Yes, when I see a walking snowman, I too like to grab my ass and fall to the floor.
Luckily, a policeman is there to finally decide that this is getting really freaking weird and tries and fails to stop the madness. Unfortunately, he does it while sporting an Irish accent, because if there's one thing children's cartoons need, it's racial insensitivity and stereotyping.

How does the parade of snow worshipers deal with this? By walking away after confusing the policeman with an existential debate on whether snowman could possibly know about traffic lights if they were just born today. I hate to imagine what would happen in this town if there was a real crime.

"We have indecent exposure laws in this town, you know!"
With that little annoyance out of the way (the policeman only exists because the song mentions one yelling stop), they finally make it to the train station. And, through a very odd scene, we hear from a ticket guy that it'll be three thousand dollars to make it to the North Pole by train on account of all of the stops they have to hit. Since that's a lot of money on a fifth grader's salary, the little girl politely says that she doesn't have any money, which causes the ticket guy to just freak the hell out, as if being poor is more shocking than being accompanied by a giant talking pile of snow. Comedy?

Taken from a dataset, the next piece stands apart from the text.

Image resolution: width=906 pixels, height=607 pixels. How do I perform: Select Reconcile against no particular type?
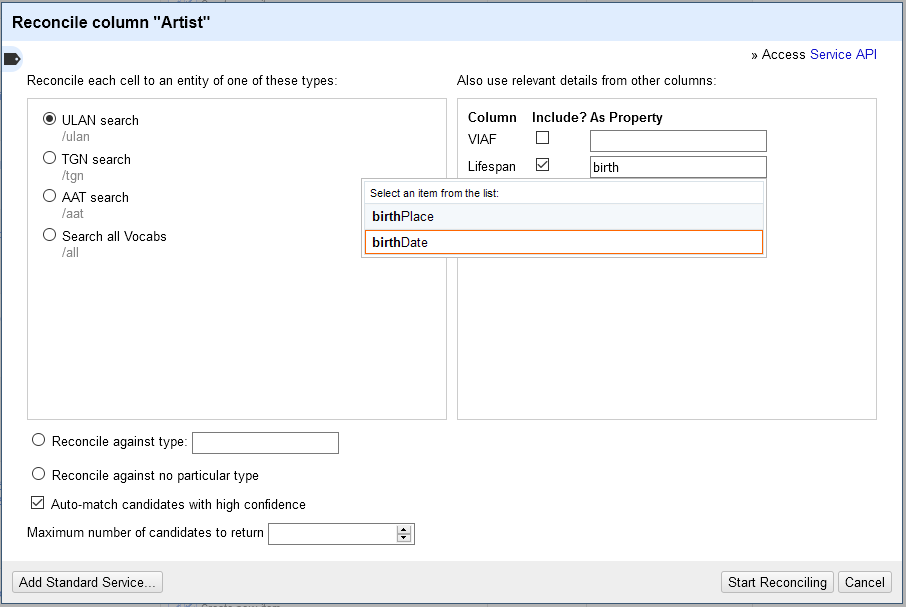39,474
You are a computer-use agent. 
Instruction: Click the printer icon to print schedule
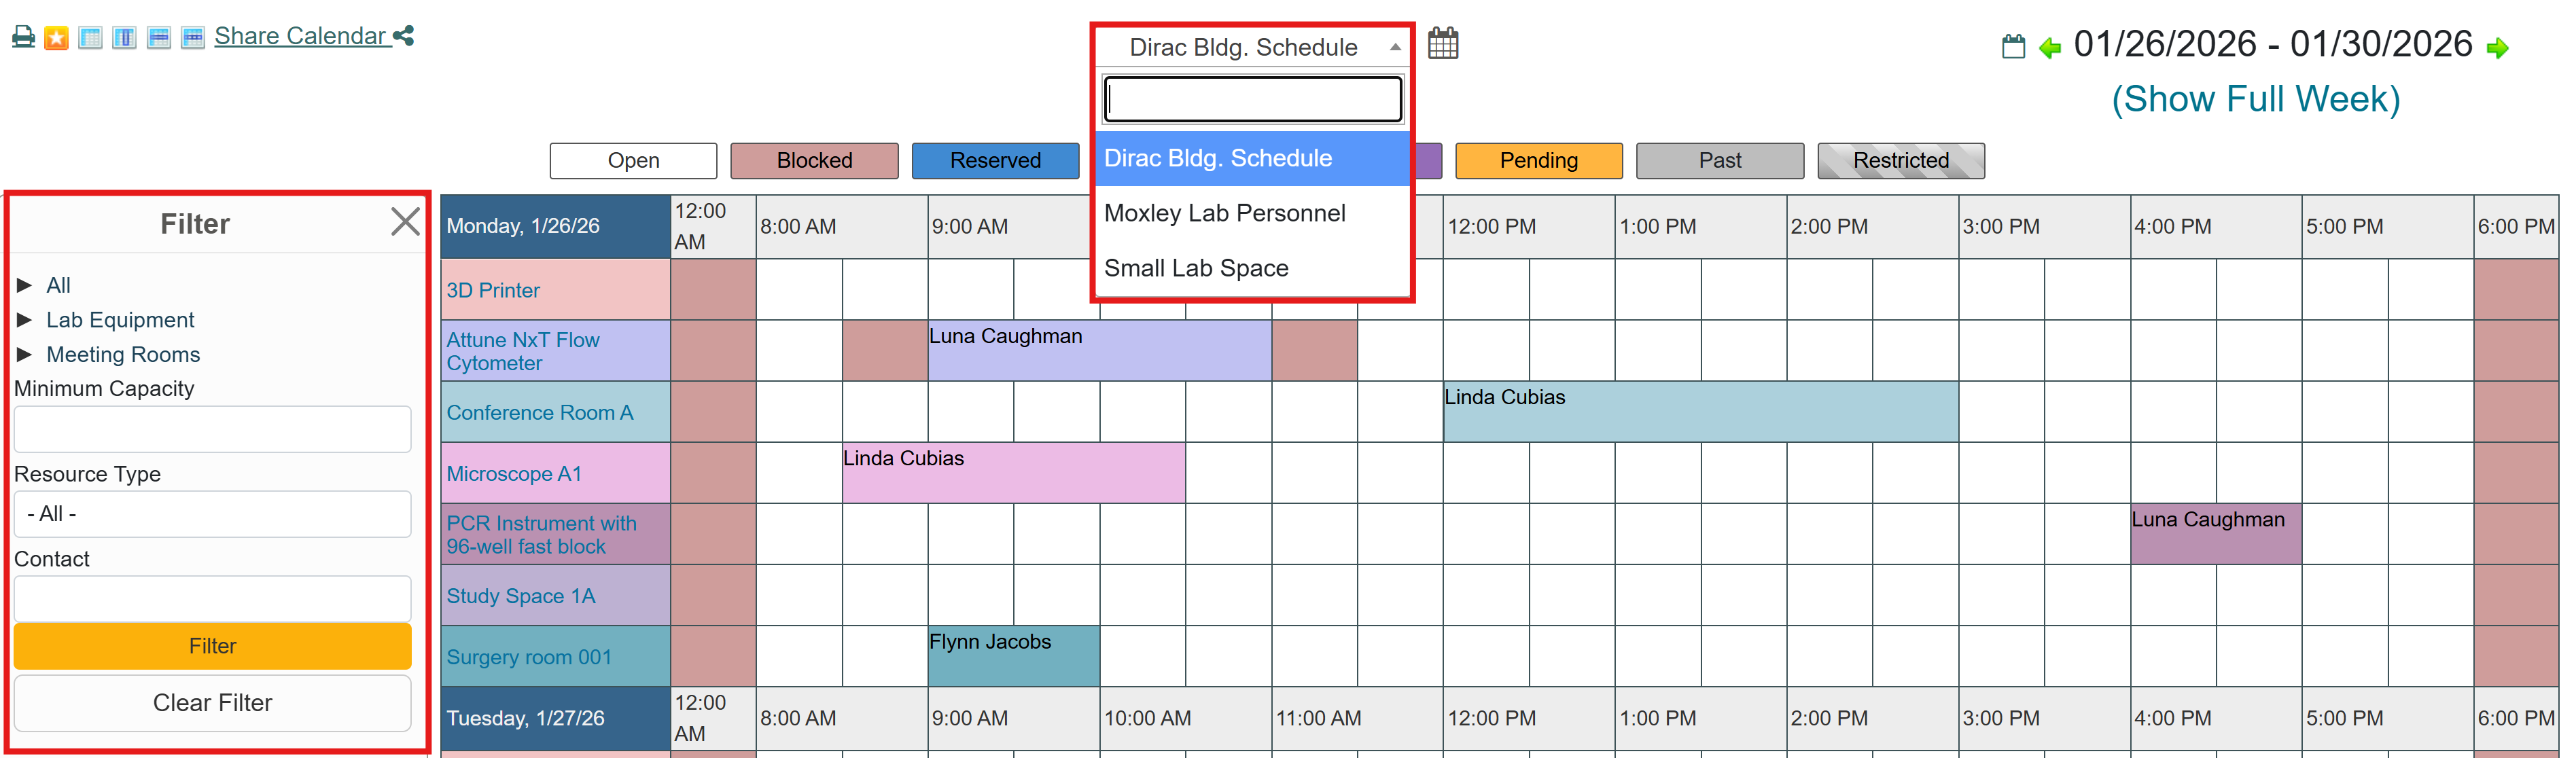pyautogui.click(x=23, y=38)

They never actually get their tickets, but I guess that's a good thing, because the last thing I need to sit through is a little girl and a snowman spending several days on trains, making transfers and having to endure screaming babies and people with colds. And just think of the comments they'd get from the other passengers. I wonder if it's considered racist if you make snow puns in a snowman's direction.

Also, I think they copied this scene in Don Bluth's Anastasia.


The girl is sad that they couldn't cheat their way out of a three thousand dollar ticket and says that she doesn't want Frosty to melt. In fact, she's so sad that she hugs Frosty and, at one point, buries her face in his crotch. Hey, great idea, kid. Thanks to your body heat, now Frosty's snowballs are going to melt twice as fast.

"Aw yeah, that's the stuff."
But Hocus has an idea, meaning that our two main characters are not as smart as an animal that regularly eats its own poop. Instead of buying a ticket, why not just stow away on a train without the authorities knowing? They don't even have to pay anymore! Hooray for breaking the law!

As you can imagine, this is a town filled with kids that are not going to make something of themselves when they get older. I'm pretty sure when Karen is sixteen, she'll be in a youth detention center for to her compulsive kleptomania, buying moonshine from Oatmeal Kid.

...wait, train that's heading to the North Pole? I'm pretty sure there was a book and later a motion capture film starring Tom Hanks with that same subject.

So no one on that train sees the giant moving snowman heading in their direction...
Frosty ends up stowing away in a refrigerated boxcar full of ice cream and cake, because Frosty is a bit of a fatass, and the little girl even stows away with him, because it isn't a Christmas special without reckless child endangerment. Karen even gets to say the best line in the entire special, informing Frosty "I'm sure my mother won't mind, as long as I'm back for supper" when he questions the logic of a little girl in a tiny skirt riding in a giant economy-sized fridge until she gets to the North Pole.

Remember this girl's face, viewers. She is definitely going to appear on the back of your milk carton if she's okay with taking train rides with complete strangers, especially if they're strangers that like to run around naked while surrounded with children.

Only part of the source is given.